### DOCUMENT PASSAGE
**********
It sounds ridiculous, but this is what the robotics team does every January.

At the beginning of the year the FIRST Robotics Competition, an international robotics competition for high school students, releases all of the  information about the rules, objectives and logistics of the year’s games in one fell data drop. All of this information will determine what kind of robot the team will construct during the six week build period before the tournaments begin.

On Saturday, Jan. 5 high school students across the globe gathered for this year’s reveal. In Winters students and mentors battled heavy rain and winter break to meet in Mike Challender’s old classroom. Mentors made waffles and pancakes while the students watched video demonstrations of the new field and read through the entire list of rules.

In 2018 the teams designed robots that could grab and carry yellow boxes across the field and place them on levers and a giant scale. This year the boxes are gone, along with the levers and the scale.

They are replaced with balls, discs, multi-level platforms and rockets.

The 2019 competition is titled, “Destination Deep Space,” and is sponsored by the Boeing Company. The new field evokes the kind of planetary base that one might see in a science fiction movie. Four empty “rockets” stand 10 feet tall along the outer walls of the field. The middle is taken up by a large “cargo ship,” complete with bays that the robots will attempt to fill.

Last year the robots began each match in a fixed position in front of their drive team’s station. This year, given the choice between three platform levels, the teams will decide where their robot will begin each match. The first hurdle the robotics team will face is getting down from their platform.

Each platform represents a different amount of points, as well as a different level of difficulty. The first is only three inches tall, and has a slight ramp down to the ground. The second level is 6 inches off the ground and the third is over a foot tall. Both end in sharp drop-offs to the floor. The team will need to design a robot that can both fit onto a platform and get down from it.

The matches will begin with a 15 second “sandstorm period,” during which a screen will block the field from the human players’ view. To score points the robots will have to move off their platforms and begin competing. The teams will have to decide if they will be building a robot that can be programmed to operate autonomously, or set it up with a camera that can send video feed back to the drivers.

The playing pieces for this year’s competition are mid-sized balls that will serve as “cargo” and large plastic discs with a hole in the middle, which look a little like a flat doughnut and are called “hatch covers.” There hatch covers will be incredibly important to secure early in the match.
**********
### WORK TO BE COMPLETED
Carry on the article about the 2019 FIRST Robotics Competition game from its last sentence, in the same style.

### DATA ROWS
**********
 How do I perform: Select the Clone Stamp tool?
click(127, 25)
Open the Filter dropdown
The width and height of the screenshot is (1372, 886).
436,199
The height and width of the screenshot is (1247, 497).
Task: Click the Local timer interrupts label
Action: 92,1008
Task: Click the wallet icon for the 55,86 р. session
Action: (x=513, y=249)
**********
### SOLVED PROBLEM
One of the most important objectives of the game is to fill the three empty levels of the rockets and the cargo ship bays with balls. This is made more challenging by the two openings on each side of the rockets and the slanted floor on each level. This is what makes the hatch covers so important. If a robot places a ball in a rocket or a cargo bay that has not had one side secured by a hatch cover, the ball will roll out and go bouncing across the floor.

The two wildly different playing pieces create an interesting design issue for the robotics team. While human hands can transition between picking up a round ball and a flat disc without thinking, these two actions are mechanically very different.

At first the team considered building a robot with a single arm that could open to grab a ball as well as reach through the center of a hatch cover. Unfortunately when team mentor Mike Challender researched this solution, he came up against another issue.

With the single arm design in mind, Challender searched online stores for the necessary parts. What he found was that the piece was sold out and waitlisted across the country.

This is a national competition, and before the teams compete against each other, they compete for parts. Other schools came up with the same solution that Winters students concocted, but they bought the parts first.

With that minor setback, the robotics team will continue to plan their robot.

After learning the game and reading all of the rules, the team starts with a plan. Challender first asked the team to determine the maximum number of points that could be scored during a match. From there they can consider how to score those points.

For now, the robotics team is busy strategizing, designing and building for the new season’s challenges.